Exhibition - Survival of the Fittest
Sunday, August 18, 2024 from 10:00am to 05:00pm
The Briscoe Western Art Museum
210 West Market Street
Survival of the Fittest features approximately 50 masterworks created by an influential group of painters known today as the Big Four. Working during the late 1800s and early 1900s, these artists established a vision of wildlife and wilderness that remains with us to this day. Their careers also influenced generations of artists interested in painting wildlife in the 20th century. Members of the Big Four include American Carl Rungius (born Germany, 1869 - 1959), Germans Richard Friese (1854 - 1918) and Wilhelm Kuhnert (1865 - 1926), as well as Bruno Liljefors (1860 - 1939) from Sweden.

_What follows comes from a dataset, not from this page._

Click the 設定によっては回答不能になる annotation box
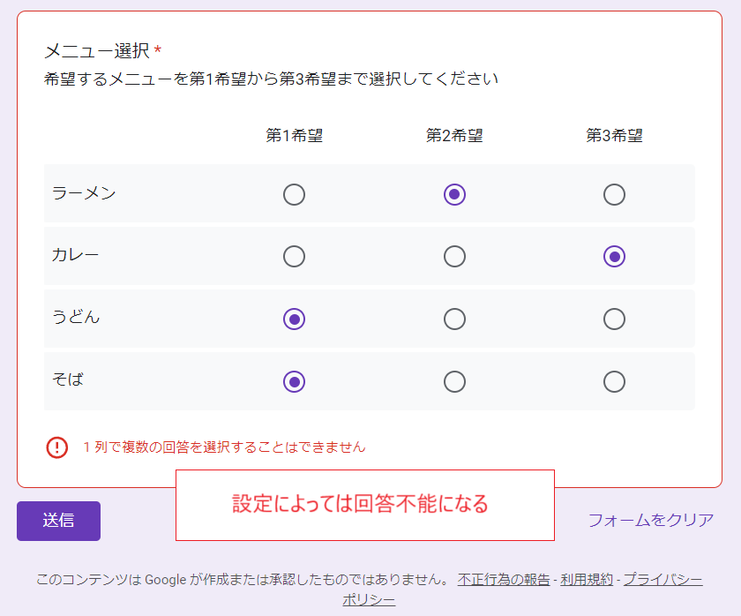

Representations of wildlife in natural habitats, though common today, were not always the norm. The popularization of Charles Darwin's theories on evolution in the middle to late 1800s began a shift (especially among European-Americans) toward understanding wildlife and nature together. Faced with the destructive legacy of European colonial expansion, an emerging conservation movement sought to preserve the land and animals that remained. Government surveys and scientific expeditions began traveling into remote regions to study wildlife and natural habitats, often accompanied by an artist. Soon thereafter, artists began traveling to study intact wildlife populations on their own.
The artists of the Big Four, working at the same time but in separate regions of the globe, broke new ground by picturing wild animals in ways that had not been widely seen before by Europeans or Americans. Their powerful images gave eager audiences a way to see what lay beyond urban centers and brought a new vision of the wild into increasingly domesticated lives. Their paintings did not feature animals from biblical narratives or scenes from popular fables but instead emphasized the importance of seeing creatures in their natural habitats, enacting natural behaviors. The artwork of the Big Four was transformational in its presentation of a vision that valued the animal and its habitat as two inseparable and interdependent parts of a larger ecological system.